Even given The Nutty Professor’s solid premise—which allows for a lot of variety in Lewis’ gags—the movie is still uneven at times, as it repeats some of the same narrative and comedic ideas. That repetition is born of Lewis’ willingness to let co-stars like Howard Morris and Del Moore vamp amusingly for minutes on end, in scenes that aren’t strictly “necessary.” And even when the plot’s not moving forward, The Nutty Professor offers a lot to look at, from the rich hues of the chemicals in Kelp’s lab and the fabric of Love’s suits, to the way the camera lurches down the street from Love’s point of view, right before the character is revealed for the first time.
The best visual touches in The Nutty Professor are the Tashlin-like blackout gags: Kelp trying to elevate his posture in a low chair by slipping a thin book under his butt; Kelp yanking on barbells so hard that his arms stretch all the way the floor; and so on.
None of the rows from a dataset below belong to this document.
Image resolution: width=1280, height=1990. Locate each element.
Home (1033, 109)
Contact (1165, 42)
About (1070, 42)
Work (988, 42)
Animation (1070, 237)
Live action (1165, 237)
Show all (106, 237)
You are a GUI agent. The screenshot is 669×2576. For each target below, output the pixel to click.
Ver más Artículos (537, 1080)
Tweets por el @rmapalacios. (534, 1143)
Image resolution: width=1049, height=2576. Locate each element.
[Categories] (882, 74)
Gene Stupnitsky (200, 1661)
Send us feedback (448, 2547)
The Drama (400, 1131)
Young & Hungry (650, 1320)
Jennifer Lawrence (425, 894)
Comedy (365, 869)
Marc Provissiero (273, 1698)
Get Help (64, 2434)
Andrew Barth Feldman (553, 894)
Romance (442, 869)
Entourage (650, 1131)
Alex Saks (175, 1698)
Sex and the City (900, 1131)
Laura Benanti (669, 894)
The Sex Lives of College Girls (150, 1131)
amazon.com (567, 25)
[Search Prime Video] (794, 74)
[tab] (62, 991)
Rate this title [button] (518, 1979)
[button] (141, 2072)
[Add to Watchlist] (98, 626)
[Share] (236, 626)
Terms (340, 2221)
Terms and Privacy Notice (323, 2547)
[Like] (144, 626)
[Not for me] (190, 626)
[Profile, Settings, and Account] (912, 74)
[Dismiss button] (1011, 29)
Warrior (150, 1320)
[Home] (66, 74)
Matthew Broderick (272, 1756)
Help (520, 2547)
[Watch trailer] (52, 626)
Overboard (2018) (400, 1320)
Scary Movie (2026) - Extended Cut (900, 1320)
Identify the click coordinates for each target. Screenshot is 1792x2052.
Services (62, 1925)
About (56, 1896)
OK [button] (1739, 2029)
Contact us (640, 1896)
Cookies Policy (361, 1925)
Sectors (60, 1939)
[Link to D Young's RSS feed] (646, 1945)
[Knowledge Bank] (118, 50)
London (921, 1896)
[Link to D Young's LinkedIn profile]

But these jokes serve a purpose, too, to illustrate how so many people—not just the movie’s hero—try to tweak their personalities, reshape their bodies, and shift their positions in ways less dramatic than the Kelp-to-Love transformation. In the middle of the film, there’s a brief montage of Professor Kelp staring at Stella and imagining her in different outfits, and while it’s a moment of daydreaming for Kelp, the truth is that the Stella who sits in Kelp’s class and the Stella who lets Love hit on her seem like two very different people, too. That’s not a continuity error on Lewis’ part. That’s a savvy piece of direction.
The 50th anniversary “Collector’s Edition” Blu-ray set of The Nutty Professor offers a generous package of tchotchkes, behind-the-scenes documentaries, and additional Lewis material. On the souvenir side, the set contains a book of storyboards, a script, a collection of Jerry Lewis’ inspirational quotes, and a CD of his prank calls. The box also adds two more classic Lewis films: 1960’s Tashlin-directed Cinderfella and 1961’s The Errand Boy, on separate DVDs (not Blu-ray), with commentary tracks by Lewis, recorded with his friend Steve Lawrence. These discs and their extras have been previously released, as have a lot of the extras on the Nutty Professor Blu-ray. The major new addition to The Nutty Professor disc is a half-hour documentary called “No Apologies” that combines footage from Lewis’ recent stage act (where he talks about his life and answers questions from the audience) and a backstage interview. Then The Nutty Professor repeats the DVD’s informative 45-minute documentary about Lewis’ directorial career—and where this movie fits into it—as well another Lewis/Lawrence commentary track, in which Lewis explains to his pal, “If you can sustain the comedy without dialogue, then you’re on your way to good stuff.”